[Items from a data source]

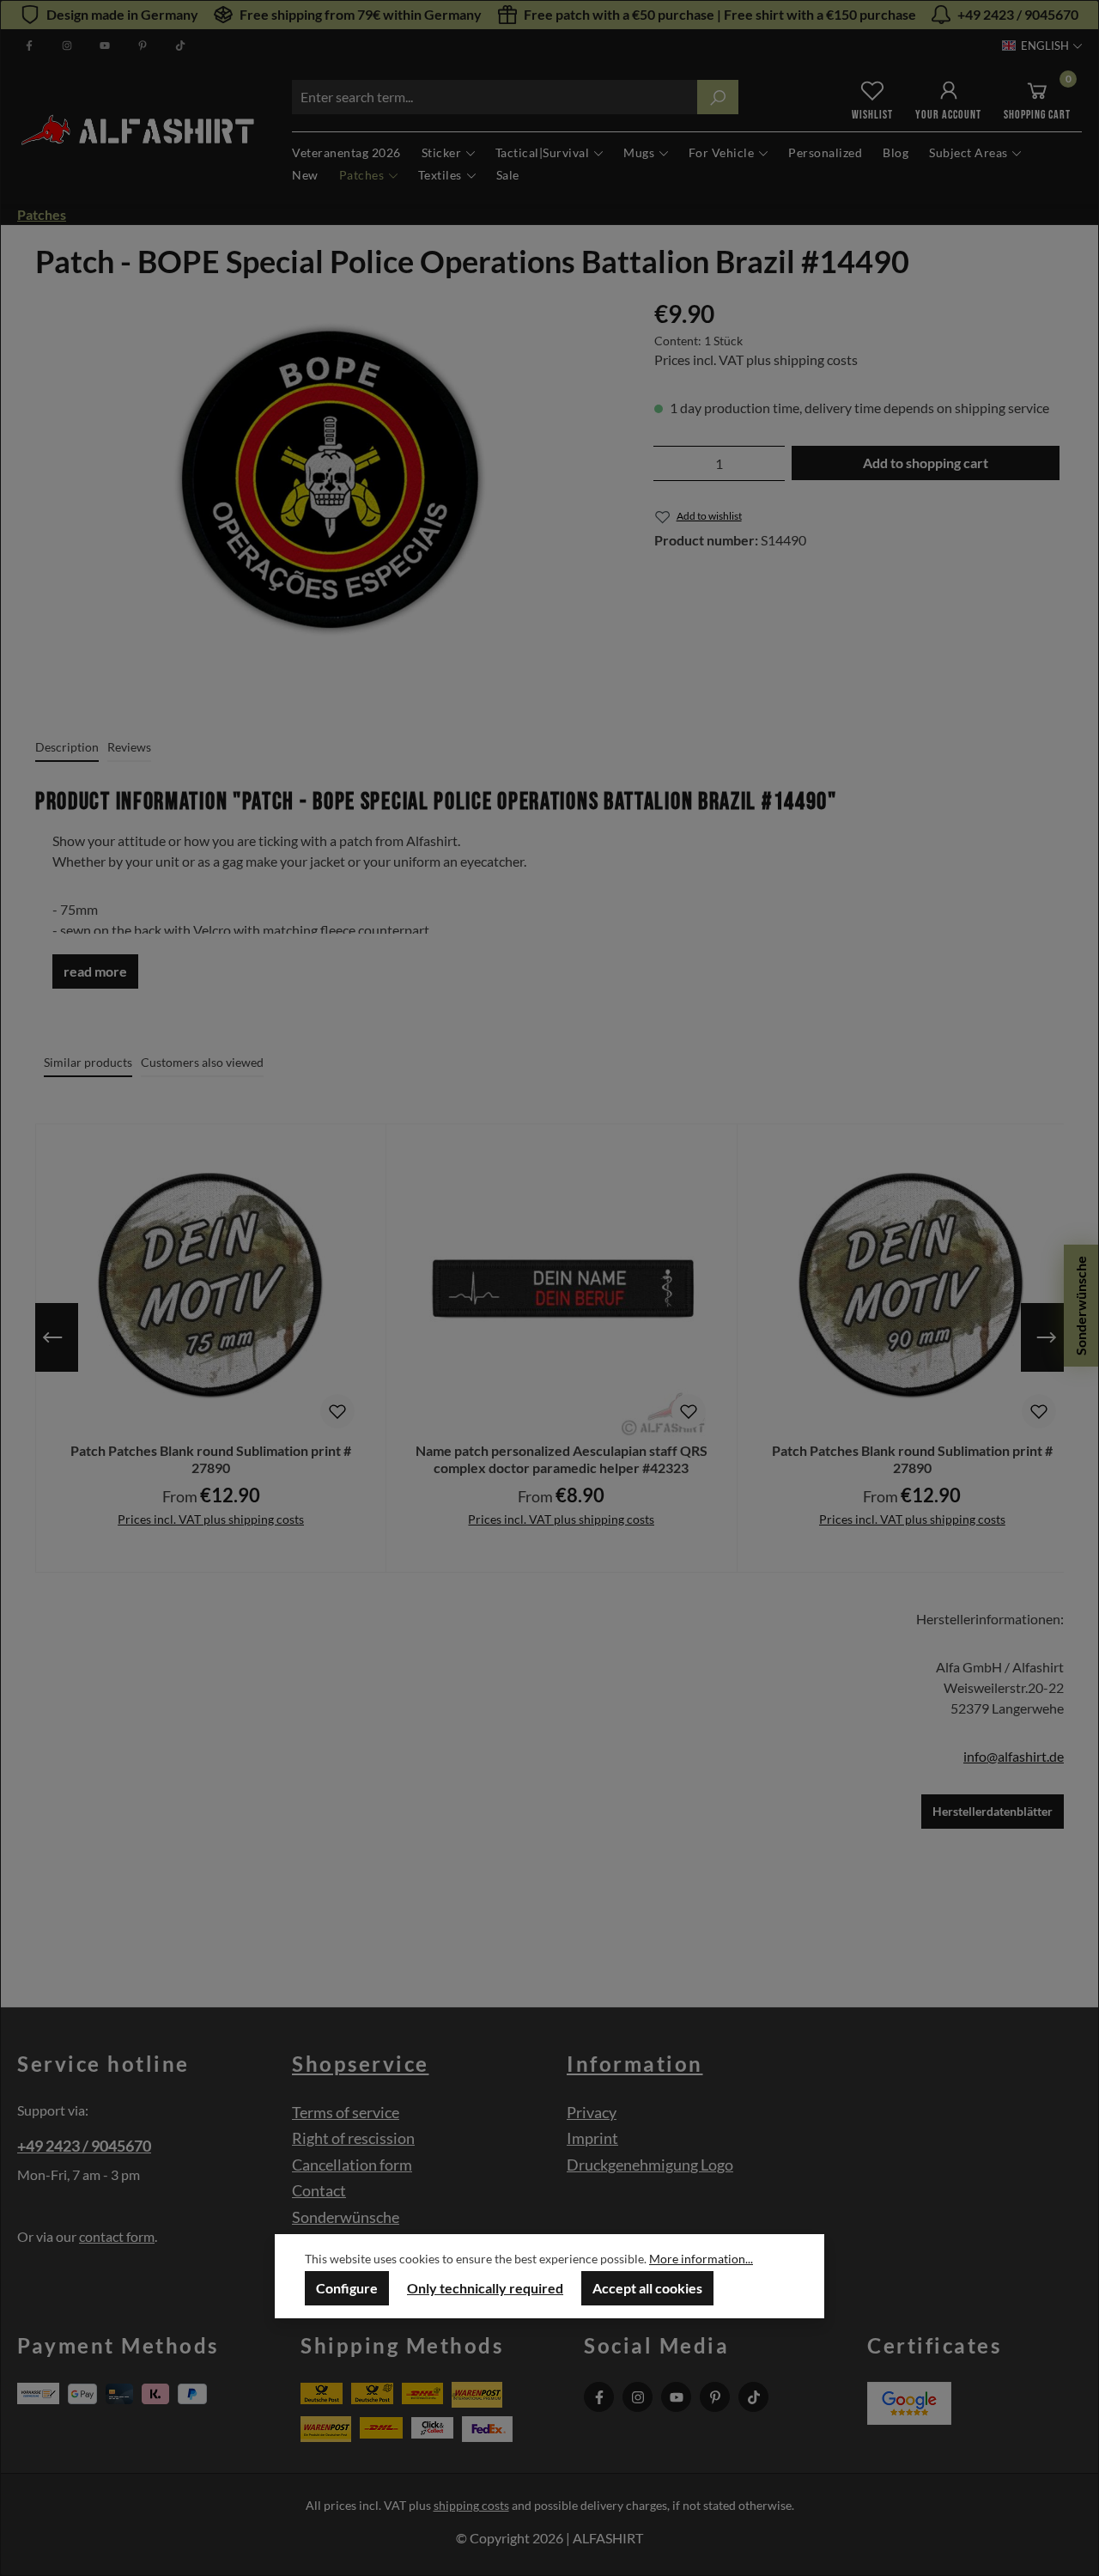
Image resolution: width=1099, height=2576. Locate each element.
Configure (347, 2288)
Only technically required (485, 2288)
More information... (701, 2258)
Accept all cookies (647, 2288)
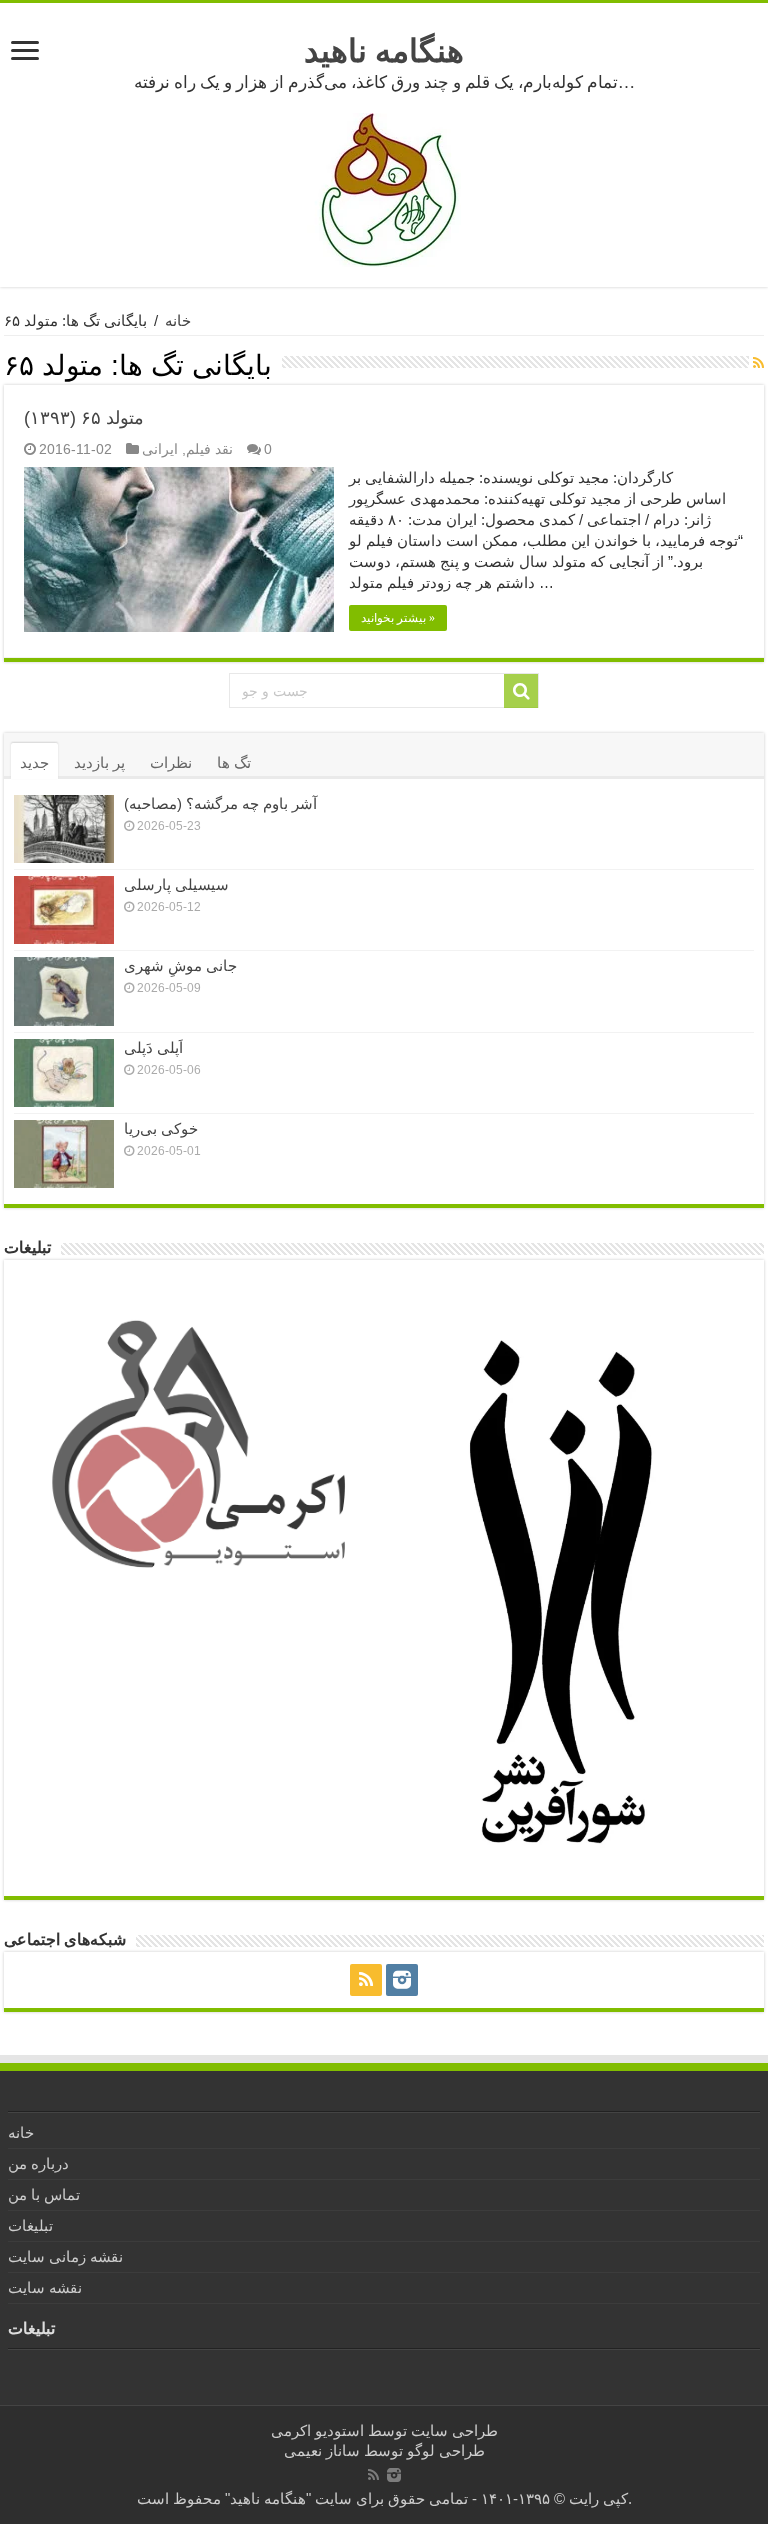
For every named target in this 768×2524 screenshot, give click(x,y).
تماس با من (44, 2194)
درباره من (38, 2163)
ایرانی (160, 449)
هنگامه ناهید (384, 51)
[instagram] (402, 1980)
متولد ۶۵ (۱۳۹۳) (84, 418)
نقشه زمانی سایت (65, 2256)
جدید (34, 762)
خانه (178, 320)
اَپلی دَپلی (153, 1047)
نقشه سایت (45, 2287)
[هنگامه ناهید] (384, 188)
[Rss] (366, 1980)
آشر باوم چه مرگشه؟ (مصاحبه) (220, 803)
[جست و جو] (521, 691)
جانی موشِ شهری (180, 965)
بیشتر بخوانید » (398, 618)
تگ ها (234, 762)
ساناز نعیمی (322, 2450)
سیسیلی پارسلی (176, 884)
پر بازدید (99, 762)
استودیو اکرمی (317, 2430)
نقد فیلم (209, 449)
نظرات (171, 762)
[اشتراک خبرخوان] (758, 363)
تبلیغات (30, 2225)
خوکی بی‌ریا (161, 1128)
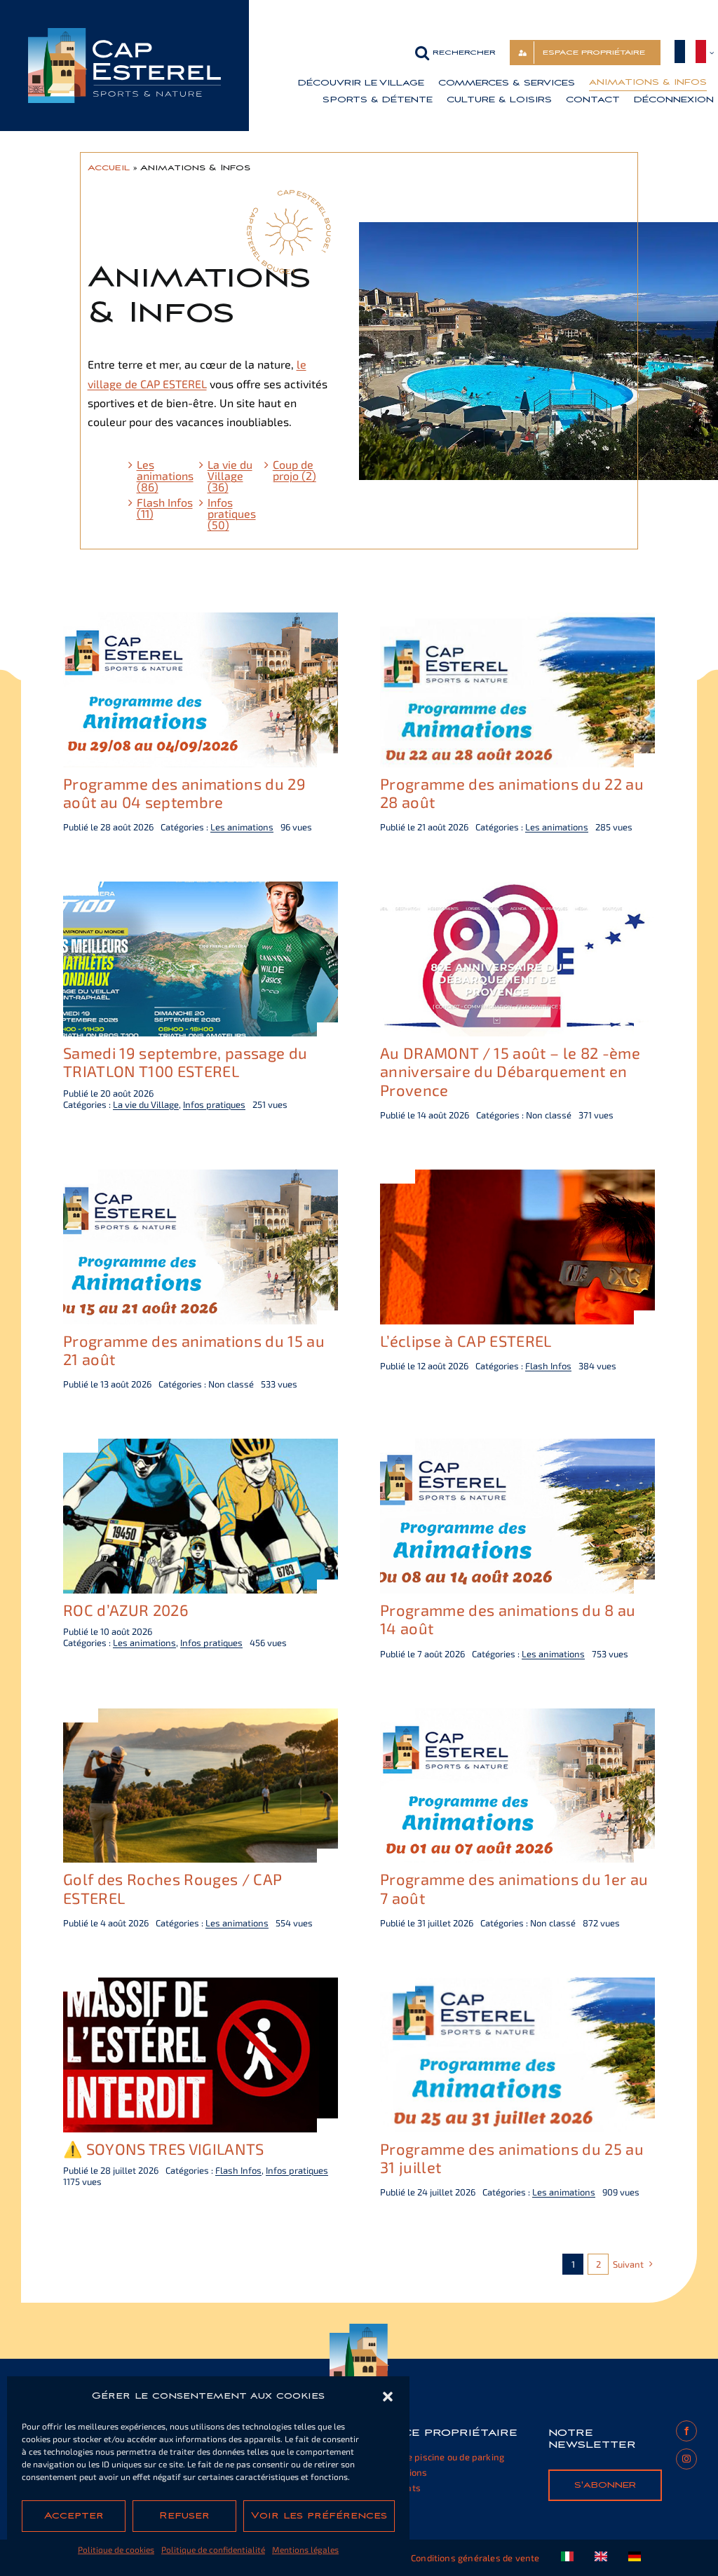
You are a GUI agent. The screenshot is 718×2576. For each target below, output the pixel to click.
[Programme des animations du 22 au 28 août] (517, 622)
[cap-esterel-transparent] (124, 33)
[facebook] (686, 2430)
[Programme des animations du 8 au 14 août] (517, 1448)
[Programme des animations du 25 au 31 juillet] (517, 1987)
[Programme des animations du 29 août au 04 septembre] (200, 622)
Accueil (109, 167)
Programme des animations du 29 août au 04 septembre (184, 792)
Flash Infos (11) (165, 508)
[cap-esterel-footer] (359, 2329)
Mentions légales (305, 2549)
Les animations (241, 827)
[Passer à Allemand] (634, 2557)
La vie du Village (146, 1104)
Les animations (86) (165, 476)
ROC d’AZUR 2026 (126, 1610)
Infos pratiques (214, 1104)
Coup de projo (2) (294, 470)
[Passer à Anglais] (601, 2557)
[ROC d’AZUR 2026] (200, 1448)
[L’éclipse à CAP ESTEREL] (517, 1179)
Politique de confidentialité (213, 2549)
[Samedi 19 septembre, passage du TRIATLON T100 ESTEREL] (200, 891)
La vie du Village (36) (230, 476)
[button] (388, 2397)
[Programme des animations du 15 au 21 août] (200, 1179)
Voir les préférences (319, 2515)
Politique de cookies (116, 2549)
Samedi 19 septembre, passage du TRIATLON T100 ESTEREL (185, 1061)
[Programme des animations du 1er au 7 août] (517, 1718)
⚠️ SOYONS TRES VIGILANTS (163, 2148)
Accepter (74, 2515)
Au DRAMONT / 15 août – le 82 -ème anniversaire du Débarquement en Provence (510, 1071)
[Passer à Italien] (567, 2557)
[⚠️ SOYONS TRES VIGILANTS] (200, 1987)
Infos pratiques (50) (232, 513)
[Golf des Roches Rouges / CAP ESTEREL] (200, 1718)
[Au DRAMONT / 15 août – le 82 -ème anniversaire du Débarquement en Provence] (517, 891)
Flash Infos (548, 1365)
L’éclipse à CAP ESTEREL (466, 1340)
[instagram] (686, 2458)
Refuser (184, 2515)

▸ REQUIREMENT:
Whenever the string "Village" shows up in a line of the records, copy that line.

▸ RESPONSE BELOW:
La vie du Village (146, 1104)
La vie du Village (36) (230, 476)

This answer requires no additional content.